[YOUR INSTRUCTIONS] Each line of the data below containing "agent" needs to be listed.

Items listed in a dataset:

..........

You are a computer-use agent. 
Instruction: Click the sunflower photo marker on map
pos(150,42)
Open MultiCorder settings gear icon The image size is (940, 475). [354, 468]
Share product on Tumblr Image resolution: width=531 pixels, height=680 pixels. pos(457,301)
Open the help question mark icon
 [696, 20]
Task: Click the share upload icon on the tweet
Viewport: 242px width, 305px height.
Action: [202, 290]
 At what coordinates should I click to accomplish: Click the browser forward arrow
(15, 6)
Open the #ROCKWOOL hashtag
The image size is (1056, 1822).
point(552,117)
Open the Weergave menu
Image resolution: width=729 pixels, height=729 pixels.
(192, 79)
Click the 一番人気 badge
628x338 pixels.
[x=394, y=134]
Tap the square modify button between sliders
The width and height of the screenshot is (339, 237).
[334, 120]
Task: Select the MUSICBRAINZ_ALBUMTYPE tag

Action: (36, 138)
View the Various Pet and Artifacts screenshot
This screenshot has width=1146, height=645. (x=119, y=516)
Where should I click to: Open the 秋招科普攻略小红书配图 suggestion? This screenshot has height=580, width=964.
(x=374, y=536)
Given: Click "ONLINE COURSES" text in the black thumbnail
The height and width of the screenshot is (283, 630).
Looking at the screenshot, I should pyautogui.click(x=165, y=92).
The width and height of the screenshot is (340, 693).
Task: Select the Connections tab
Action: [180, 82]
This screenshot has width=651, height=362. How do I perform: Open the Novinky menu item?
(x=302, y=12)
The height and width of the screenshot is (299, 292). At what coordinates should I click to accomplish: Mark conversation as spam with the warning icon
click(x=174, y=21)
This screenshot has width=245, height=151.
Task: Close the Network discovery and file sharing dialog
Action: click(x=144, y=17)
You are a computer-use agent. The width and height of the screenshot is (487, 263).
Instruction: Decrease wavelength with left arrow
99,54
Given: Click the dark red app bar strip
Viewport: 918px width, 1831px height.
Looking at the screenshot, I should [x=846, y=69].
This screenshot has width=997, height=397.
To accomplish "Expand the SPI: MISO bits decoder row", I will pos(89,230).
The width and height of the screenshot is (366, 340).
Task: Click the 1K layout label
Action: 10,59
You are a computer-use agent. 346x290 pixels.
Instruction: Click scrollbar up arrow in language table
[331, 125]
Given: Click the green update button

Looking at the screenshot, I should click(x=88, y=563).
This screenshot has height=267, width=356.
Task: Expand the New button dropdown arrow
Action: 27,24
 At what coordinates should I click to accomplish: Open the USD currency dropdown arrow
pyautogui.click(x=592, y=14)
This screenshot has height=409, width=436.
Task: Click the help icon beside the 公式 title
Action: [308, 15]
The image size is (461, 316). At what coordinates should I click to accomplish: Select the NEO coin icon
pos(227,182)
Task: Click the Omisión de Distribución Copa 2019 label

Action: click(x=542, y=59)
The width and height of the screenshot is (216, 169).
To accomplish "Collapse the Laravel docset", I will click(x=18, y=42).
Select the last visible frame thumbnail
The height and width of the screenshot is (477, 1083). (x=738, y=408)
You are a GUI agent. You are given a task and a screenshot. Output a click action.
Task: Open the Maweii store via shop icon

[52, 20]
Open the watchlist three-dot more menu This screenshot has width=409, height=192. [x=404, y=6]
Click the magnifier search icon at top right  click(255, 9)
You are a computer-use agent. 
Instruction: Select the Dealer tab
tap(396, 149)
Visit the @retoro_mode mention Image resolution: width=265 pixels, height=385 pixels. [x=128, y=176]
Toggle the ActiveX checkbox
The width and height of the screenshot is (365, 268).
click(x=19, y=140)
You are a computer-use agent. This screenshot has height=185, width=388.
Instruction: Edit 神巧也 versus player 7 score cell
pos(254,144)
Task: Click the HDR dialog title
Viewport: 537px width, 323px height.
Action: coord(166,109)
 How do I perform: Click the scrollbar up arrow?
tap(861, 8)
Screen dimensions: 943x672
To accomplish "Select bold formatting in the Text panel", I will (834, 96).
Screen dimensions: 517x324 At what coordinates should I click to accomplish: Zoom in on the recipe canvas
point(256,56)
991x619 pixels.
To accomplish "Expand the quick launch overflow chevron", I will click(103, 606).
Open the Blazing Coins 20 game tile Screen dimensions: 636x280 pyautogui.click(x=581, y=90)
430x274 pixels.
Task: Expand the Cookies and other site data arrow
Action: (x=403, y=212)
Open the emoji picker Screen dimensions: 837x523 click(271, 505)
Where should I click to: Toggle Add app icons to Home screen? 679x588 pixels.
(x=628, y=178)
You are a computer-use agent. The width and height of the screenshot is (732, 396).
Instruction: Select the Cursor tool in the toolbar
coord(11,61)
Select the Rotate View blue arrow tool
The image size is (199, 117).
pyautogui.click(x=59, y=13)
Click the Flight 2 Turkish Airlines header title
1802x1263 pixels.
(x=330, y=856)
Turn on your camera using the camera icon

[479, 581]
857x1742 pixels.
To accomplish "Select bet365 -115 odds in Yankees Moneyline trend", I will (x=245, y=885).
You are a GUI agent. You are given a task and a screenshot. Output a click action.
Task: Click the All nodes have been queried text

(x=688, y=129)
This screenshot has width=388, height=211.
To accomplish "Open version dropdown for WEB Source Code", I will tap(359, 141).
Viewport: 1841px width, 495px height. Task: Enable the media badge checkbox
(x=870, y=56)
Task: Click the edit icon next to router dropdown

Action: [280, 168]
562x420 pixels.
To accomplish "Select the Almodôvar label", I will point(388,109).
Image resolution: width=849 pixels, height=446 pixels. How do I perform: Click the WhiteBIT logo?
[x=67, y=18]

..........

[PROBLEM SOLUTION]
You are a computer-use agent. 
You are a computer-use agent. The width and height of the screenshot is (487, 263).
You are a computer-use agent. 346x290 pixels.
You are a GUI agent. You are given a task and a screenshot. Output a click action.
You are a computer-use agent. 
You are a computer-use agent. This screenshot has height=185, width=388.
You are a computer-use agent. The width and height of the screenshot is (732, 396).
You are a GUI agent. You are given a task and a screenshot. Output a click action.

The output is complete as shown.